Emília (Marjorie Estiano) e Luzia (Nanda Costa) são as irmãs do título, no Nordeste dos anos 20 e 30. Criadas para serem costureiras, a primeira sonha com um príncipe encantado que a leve para uma vida de glamour na cidade grande, enquanto a segunda, trazendo as sequelas de um acidente da infância, pensa que o mundo é só aquilo que vê. As duas serão separadas pelo destino, mas os laços imateriais da irmandade as sustentarão em meio às reviravoltas que a vida (e o bem traçado roteiro) dá. No caso de Emília, através de um casamento de conto de fadas que, mais tarde, revela-se não tão edulcorado assim, nos preconceitos da alta sociedade e nos conflitos de um marido (Rômulo Estrela, em consistente atuação) em um mundo cruel com as diferenças. Para Luzia, os desvios dos caminhos se dão ao ver-se (obrigada, em princípio, por vontade e amor, a posteriori) em meio a um grupo de cangaceiros, tornando-se esposa do líder (Julio Machado) e recebendo a alcunha de a Costureira.

Entre Irmãs é grandioso no discurso e na poderosa elaboração técnica. O sertão do Brasil nunca antes foi mostrado com tamanho gigantismo e beleza, frutos de uma das mais bonitas fotografias que nossa cinematografia presenciou. Figurinos e direção de arte não ficam atrás, reconstruindo de forma bastante impactante o Recife dos anos 30. A grandiosidade também se revela temática, na abordagem de assuntos como a condição feminina, a homossexualidade, o aborto e o cangaço.

No entanto, o longa equilibra tais hipérboles com uma pegada intimista, feminina no sentido mais mágico da palavra, aquele que aponta a capacidade das mulheres em construírem verdadeiras revoluções nos espaços interiores, sejam eles as casas ou os próprios corpos.

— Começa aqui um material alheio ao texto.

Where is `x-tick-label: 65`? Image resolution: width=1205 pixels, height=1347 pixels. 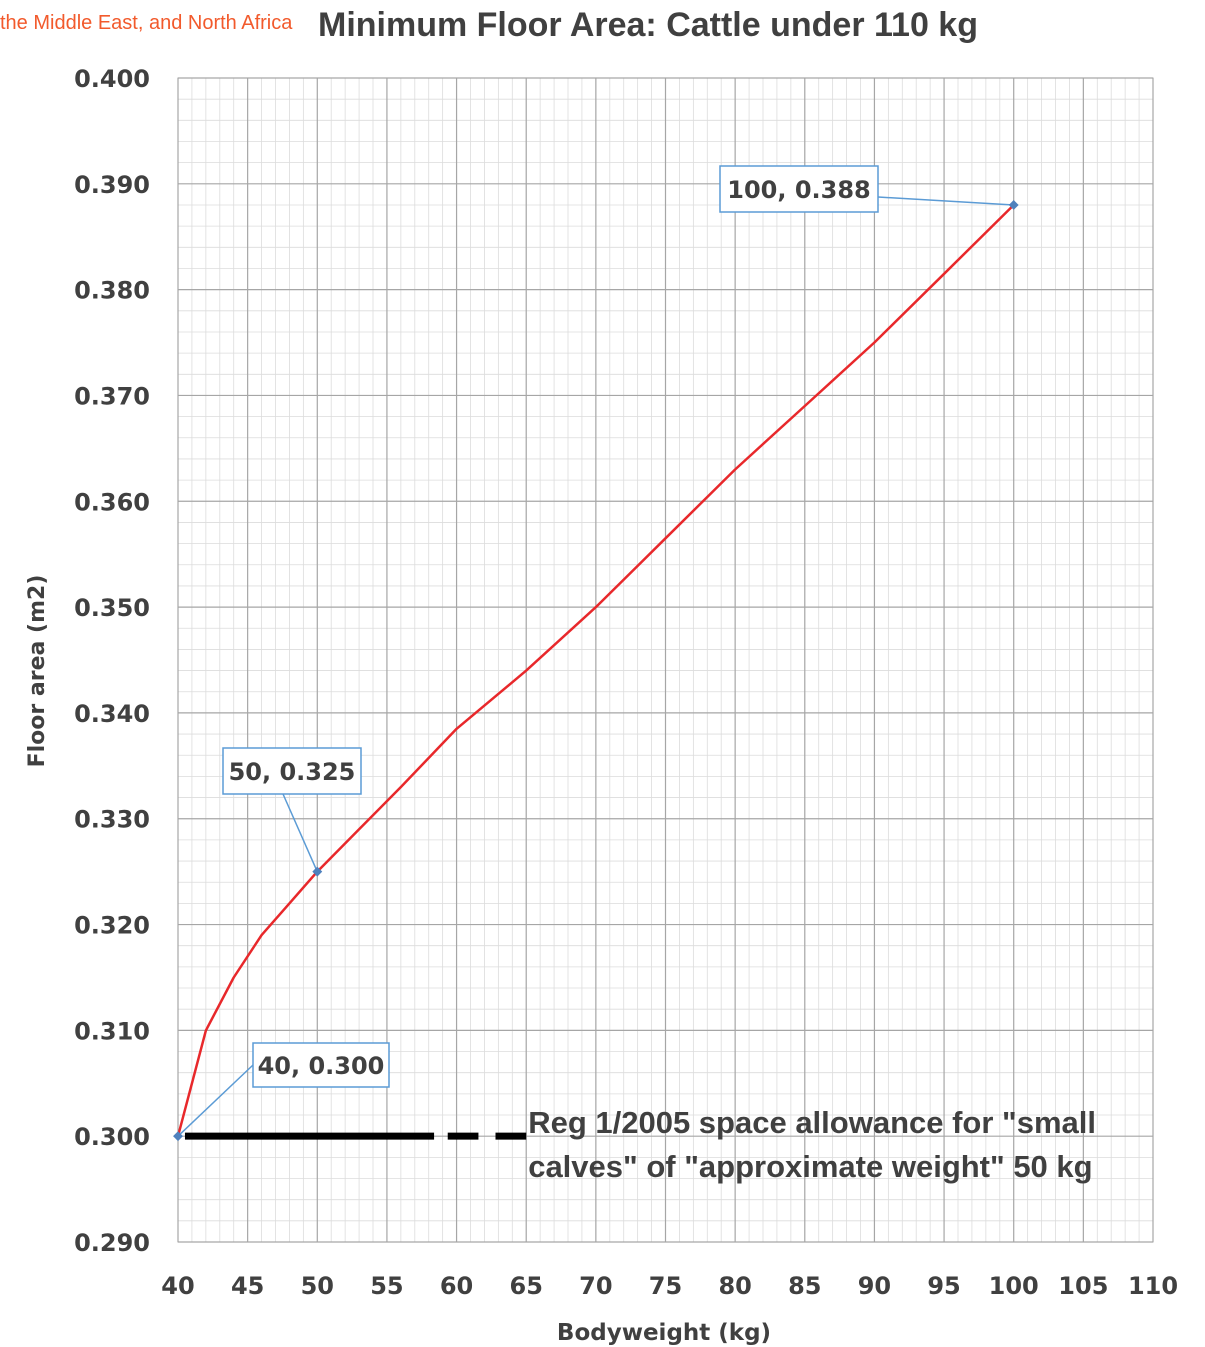
x-tick-label: 65 is located at coordinates (526, 1286).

Breno Silveira constrói um “épico de uma tonelada de plumas”, definição que fica bem marcada até mesmo na belíssima trilha sonora, que mescla o gigantismo de preciosa orquestra com os ritmos ora brejeiros, ora insolentes, dos ritmos nordestinos.

Os únicos incômodos da esmerada produção talvez decorram exatamente de seu poder de fogo. Por um lado, o filme comete o pecadilho de parecer “bem-tratado demais “ em alguns (poucos) momentos, deixando que a emoção se retraia em presença de tanta abundância visual. Por outro, ele sofre um pouco de uma quebra de ritmo, acelerado demais no início, lento no quarto final.

Porém qualquer senão desaparece na presença de suas protagonistas. Há que se marcar que todo o elenco está muito adequado, mas Marjorie Estiano e Nanda Costa oferecem trabalhos de encher os olhos. Juntas ou separadas são duas atrizes que estão no melhor de suas formas em seus ofícios. Contrastantes e complementares na condução da montagem de suas personagens, elas criam duas vidas na tela. Bonito de se ver.

No fim, o filme é, acima de tudo, um testemunho dessa sutil e única cumplicidade que só quem tem irmãos sabe como é e que Drummond (sempre ele) tocou tão belamente quando escreveu:

Ser irmão é ser o quê? Uma presença
a decifrar mais tarde, com saudade?
Com saudade de quê? De uma pueril
vontade de ser irmão futuro, antigo e sempre?